Młode mamy bardzo często słyszą od obcych osób oczywiście w dobrej wierze, że należy pozwolić dziecku się wypłakać. Dlaczego te osoby mają takie nienaturalne rady? Otóż nadal żywy jest mit o nie rozpieszczaniu dziecka. Pomimo tego, że od wielu lat przeróżne badania udowadniają, że płacz ma zły wpływ na dziecko, a takie branie na wytrzymałość jeszcze gorsze, ludziom wydaje się, że dziecko nas od siebie uzależnia. Dzieci którym pozwala się wypłakać mają niepokojąco wysokie tętno i obniżony poziom tlenu we krwi. Ciekawe jest to, że kiedy tylko zostaną uspokojone wszystko wraca bardzo szybko do normy. Matki są przystosowane do reagowania na płacz, niestety obcy ludzie już nie za bardzo. Dla matki naturalnym odruchem jest ukojenie płaczu, bo tak działają jej hormony. U ludzi nie związanych z dzieckiem te hormony nie wydzielają się. Dla nich płacz jest obojętny, wręcz denerwujący.

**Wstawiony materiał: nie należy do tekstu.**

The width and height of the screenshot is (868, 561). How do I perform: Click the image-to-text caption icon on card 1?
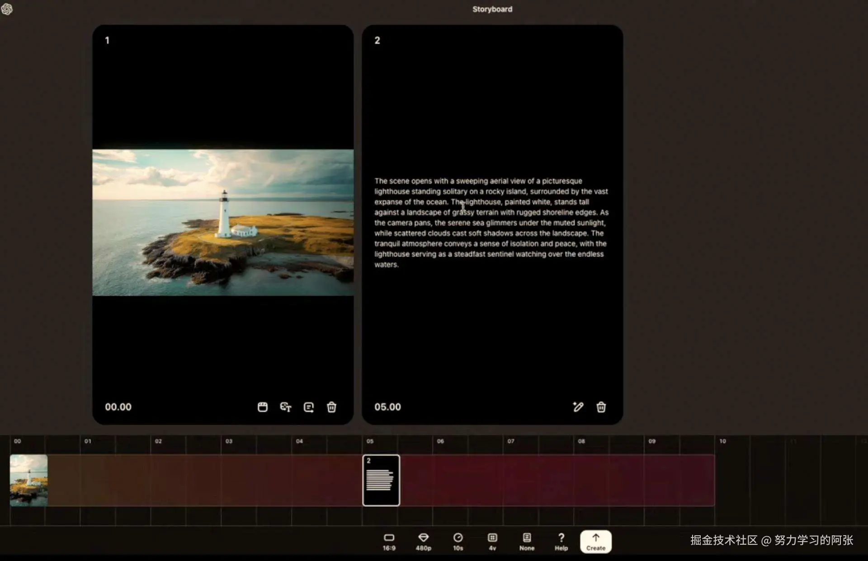pos(286,407)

No ale wypłakiwanie przecież działa.
przecież wiele dzieci pozostawionych do wypłakania w pewnym momencie zaczyna samo sobie radzić, przyzwyczaja się do tego i w sumie nie widać, żeby działa im się krzywda. Tylko czy takie dziecko w przyszłości będzie potrafiło poprosić kogoś o pomoc? Jeśli jego prośby o pomoc już od maleńkości są ignorowane to jak ma się nauczyć prosić o tę pomoc w inny sposób? A przecież czasami każdy z nas potrzebuje pomocy. Osoby nie potrafiące prosić o pomoc są często wykończone i zestresowane bo wszystko próbują zrobić same.
Są jednak dzieci wymagające popularnie nazywane HNB.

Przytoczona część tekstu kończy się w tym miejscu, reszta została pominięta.